Their individual life choices had brought them together in this remote region and between that and the intense daily collaboration between them in their work, their love sprang from a deep “knowledge of the heart,” as Paul described it. They were meant to be. Paul and Macky married in Nigeria and spent a total of 10 years there together before finally deciding to return to the States when their two sons were of school age.

After completing a residency in orthopedics, Paul practiced medicine in Wheaton, Illinois outside of Chicago while they raised their sons. Their boys, initiated by their early childhood years in Nigeria, travelled with them on numerous trips back to Africa for short-term teaching stints. As a result both are “Third World citizens” comfortable wherever they might land.

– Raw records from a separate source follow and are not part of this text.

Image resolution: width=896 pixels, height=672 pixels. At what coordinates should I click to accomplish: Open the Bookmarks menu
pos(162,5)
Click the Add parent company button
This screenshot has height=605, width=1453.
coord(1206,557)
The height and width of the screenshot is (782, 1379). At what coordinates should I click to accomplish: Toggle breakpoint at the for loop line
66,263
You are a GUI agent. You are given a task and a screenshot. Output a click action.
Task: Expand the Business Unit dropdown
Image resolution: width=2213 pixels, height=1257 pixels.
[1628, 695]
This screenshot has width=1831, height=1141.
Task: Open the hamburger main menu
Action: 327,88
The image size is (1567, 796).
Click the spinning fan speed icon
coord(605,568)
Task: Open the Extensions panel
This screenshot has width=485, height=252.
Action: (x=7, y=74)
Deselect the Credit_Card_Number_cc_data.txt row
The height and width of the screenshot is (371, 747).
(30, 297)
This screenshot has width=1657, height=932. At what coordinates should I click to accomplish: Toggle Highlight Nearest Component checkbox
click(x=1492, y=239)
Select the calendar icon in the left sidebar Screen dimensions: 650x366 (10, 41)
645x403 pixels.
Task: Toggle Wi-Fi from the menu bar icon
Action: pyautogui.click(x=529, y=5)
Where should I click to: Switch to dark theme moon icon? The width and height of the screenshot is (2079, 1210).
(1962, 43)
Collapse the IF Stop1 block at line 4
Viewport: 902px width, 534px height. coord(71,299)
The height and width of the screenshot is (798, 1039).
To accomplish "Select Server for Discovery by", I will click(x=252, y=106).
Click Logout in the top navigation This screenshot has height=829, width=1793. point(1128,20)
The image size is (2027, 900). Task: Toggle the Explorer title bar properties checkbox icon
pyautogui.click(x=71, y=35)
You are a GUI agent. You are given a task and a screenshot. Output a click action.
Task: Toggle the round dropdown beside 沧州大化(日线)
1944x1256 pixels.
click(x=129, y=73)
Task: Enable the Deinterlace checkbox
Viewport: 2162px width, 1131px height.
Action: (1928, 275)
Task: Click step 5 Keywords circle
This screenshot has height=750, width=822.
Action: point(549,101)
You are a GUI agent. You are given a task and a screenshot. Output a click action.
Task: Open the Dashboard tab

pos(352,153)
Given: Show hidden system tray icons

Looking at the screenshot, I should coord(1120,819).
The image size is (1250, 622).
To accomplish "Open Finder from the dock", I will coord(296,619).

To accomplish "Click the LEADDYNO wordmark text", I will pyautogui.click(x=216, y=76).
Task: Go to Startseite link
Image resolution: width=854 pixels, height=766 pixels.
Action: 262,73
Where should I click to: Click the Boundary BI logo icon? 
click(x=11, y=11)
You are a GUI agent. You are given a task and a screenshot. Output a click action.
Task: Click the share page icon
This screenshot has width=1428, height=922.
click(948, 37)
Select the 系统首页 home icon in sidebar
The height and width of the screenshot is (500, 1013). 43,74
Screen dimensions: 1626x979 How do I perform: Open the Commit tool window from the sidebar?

Seventeen years of medical practice was enough, as both Paul and Macky were eager to get back to what they felt was their true life calling. This time, they formed a not-for-profit organization called Doctors on Call for Service, or DOCS, in order to develop the partnerships within countries like Kenya, Rwanda and the Congo to provide local medical education.

Their work was very successful. Rather than losing talented young people who trained abroad and failed to return home, Kenya and Rwanda developed their own capabilities to train medical professionals with the help of DOCS. “We were a catalyzing force in those countries and they were quick to draw on other resources to build their own training centers,” shared Paul.

The Democratic Republic of Congo was another story. Here, in a region rocked by years of war, genocide and sexual violence, there has been an even greater need for the outside assistance and support of DOCS. They focused their efforts in the eastern city of Goma which was at the center of the refugee crisis resulting from the genocide in Rwanda and two Congo wars. Understandably, success has been slower in coming there. The Learning Center that they built in Goma was soon destroyed by the eruption of the volcano Nyiragongo in 2002.

Undaunted, Macky and Paul strengthened their efforts with dedicated volunteers and a board of directors consisting of medical educators, business people and physicians based in the U.S. The Learning Center has been rebuilt and is serving their training efforts in that region. Only two years ago did Macky and Paul decide it was time to pass the reigns of the organization over to others to carry on their work.

After so much excitement, not-so-glamorous travelling, and hard work they are satisfied with their lives and are now enjoying the cultural riches of Sarasota from the comforts of Plymouth Harbor. Both of them relish the expanse of blue sky and water outside their living room windows. “We spent years in the dry, dusty bush and look at us now – surrounded by water!” Macky says with a smile. Paul enjoys walking the Ringling Bridge in the cool, early mornings and being surrounded by other interesting residents at Plymouth Harbor.

“Maybe we lived an exciting life, but I think the people here at Plymouth Harbor are really stimulating!”